バイデン米政権でインド太平洋地域政策を統括するキャンベル調整官は5日、ロシアによるウクライナ侵攻が続いても米国がインド太平洋地域に力を注ぐ姿勢は変わらないと強調した。力を背景にした影響力を拡大する中国を念頭に、日本やインド、東南アジア諸国連合(ASEAN)の同盟国やパートナー国との関係を深化させると述べた。
米政策シンクタンク・戦略国際問題研究所(CSIS)で講演したキャンベル氏は「21世紀において米国が関与する主要地域はインド太平洋だ」と述べ、同地域の「技術、貿易、安全保障、政治、外交から目を逸らしてはならないことを認識している」と語った。
キャンベル氏はロシアによる侵攻により米欧のほかアジア、インド太平洋地域でも前例のない連帯感が見られたと述べた。

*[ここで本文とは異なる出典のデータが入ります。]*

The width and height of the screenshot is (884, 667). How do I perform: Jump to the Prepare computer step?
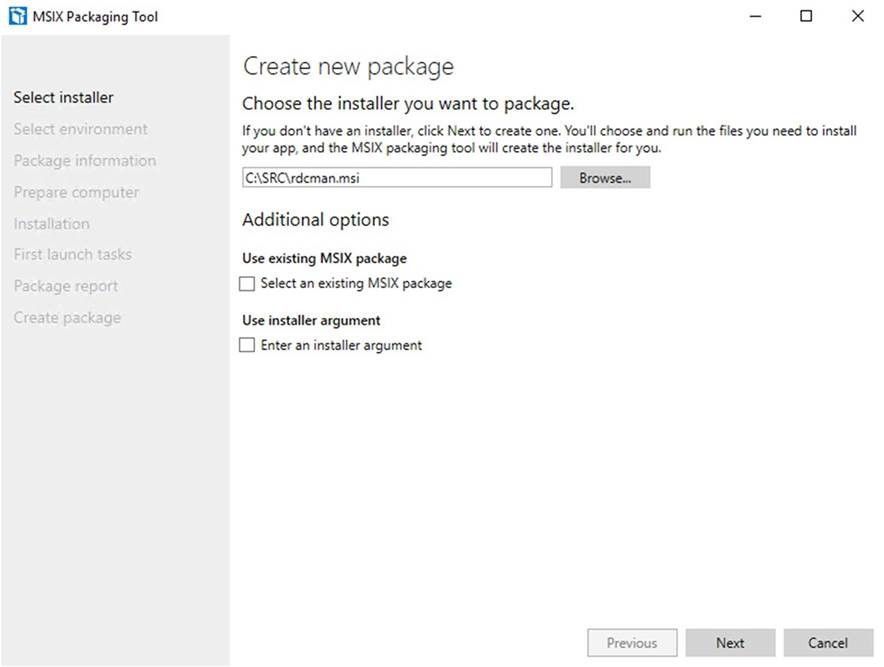(x=76, y=192)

事例として1つは西欧の天然ガス不足でアジアの主要パートナー国が支援を提供したこと、2つめは先進7カ国(G7)などが実施する厳しい対露制裁に大半の同志国が加わったことを挙げた。
キャンベル氏は、欧州とアジアは二つの異なる舞台だが「平和と安定を維持するガバナンスと規範においては一つの舞台であるといえる」とした。かつてない強い連携は「アジア、インド太平洋地域の国々がウクライナを教訓として、二度と不安定で破壊的な作戦が行われてはならないとの明確なメッセージだ」と強調した。
バイデン大統領は3月29日、ホワイトハウスでシンガポールのリー首相と会談した。共同声明では、米国はインド太平洋地域の同盟国やパートナー国への継続的な関与を再度表明した。同地域の経済圏構想「インド太平洋経済枠組み(IPEF)」の立ち上げにも両首脳は協力していくことを確認した。
バイデン米政権はASEAN首脳会談を3月下旬に実施する予定だったが、延期されている。この会議では、アジア地域への関与を強調するとみられている。